BEGIN Supplied passage

I’m gonna go take my birthday bubble bath now.

And I’m gonna sit in there for two hours so I can practice looking like a pink prune.


Yeah, yeah, Happy  Birthday… whatever.


No wait! I was just kidding! I want carrot cake!

I’m okay, really! I’ll be spunky, I promise!

Carrot Caaaake!

~ by leakelley on February 7, 2008.

3 Responses to “Thank you for the Birth of Me!”

  1. Happy birthday!

    If you didn’t know what year you were born, how old would you think you were?

  2. I guess I would be a newborn every time I woke up!
    Hey, that sounds like a good way to live!
    Thanks, Kitty!

  3. Happy Burfday, LJK. Do ya got a bumper? I can’t wait to hear about your dinner with G&K.

    Hey, about that hitting the tires with your purse thing…did you forget that you move furniture with your purse slung over your shoulder? In case you have (because of that aging thang), the rest of us remember. Not because our short-term memory is intact, but because the visual is imprinted on our brains and now lives in the long-term memory nodes. It’s a sweet picture. You, a couch, and your purse. Aaahhh. Memories.

    49 ain’t so bad. It’s just the year before FIFTY, which, by the way, ain’t so bad either. Every year is precious, if you choose it, and I know you know.

END Supplied passage
BEGIN Material

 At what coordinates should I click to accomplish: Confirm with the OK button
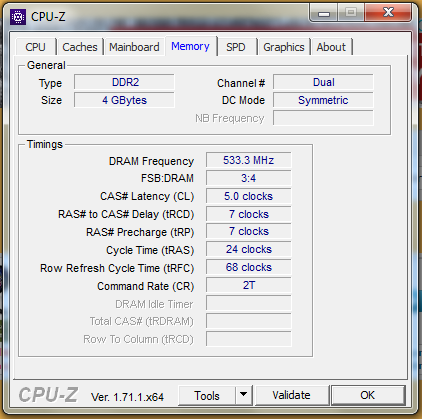point(368,395)
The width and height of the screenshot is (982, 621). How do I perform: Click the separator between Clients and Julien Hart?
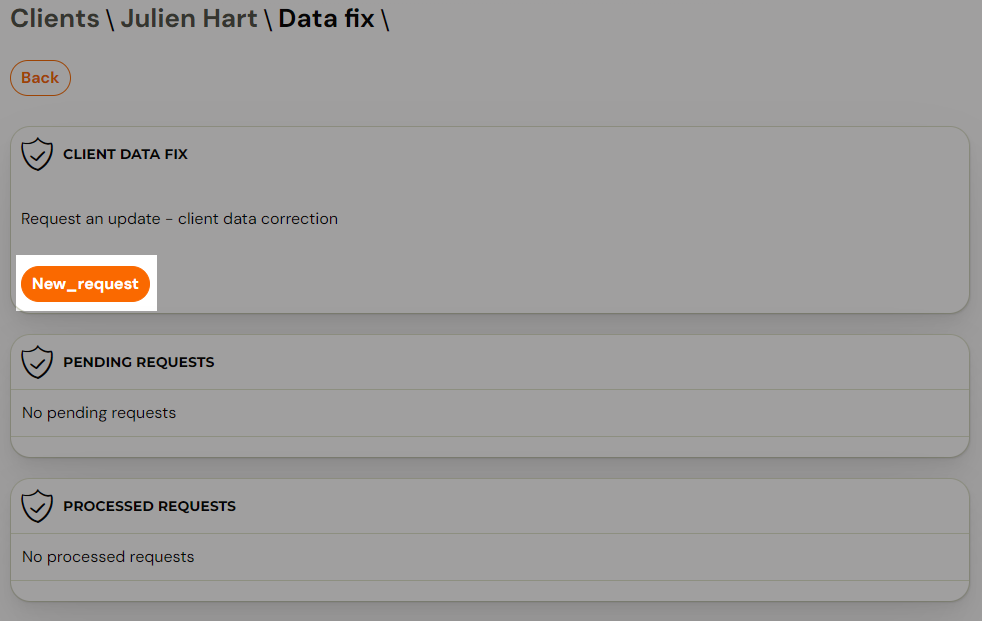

END Material

→ **Stated exercise 1**: In the birthday post, why does the third reply say the others still remember the writer moving furniture with a purse over one shoulder?
→ **Stated exercise 2**: Write out the birthday post word for word from "Carrot Caaaake!" to "Thanks, Kitty!".

→ **Finished answer 1**: It isn't because their short-term memory works well. It's because the picture of it is stamped on their brains and now lives in their long-term memory.

→ **Finished answer 2**:
Carrot Caaaake!

~ by leakelley on February 7, 2008.

3 Responses to “Thank you for the Birth of Me!”

  1. Happy birthday!

    If you didn’t know what year you were born, how old would you think you were?

  2. I guess I would be a newborn every time I woke up!
    Hey, that sounds like a good way to live!
    Thanks, Kitty!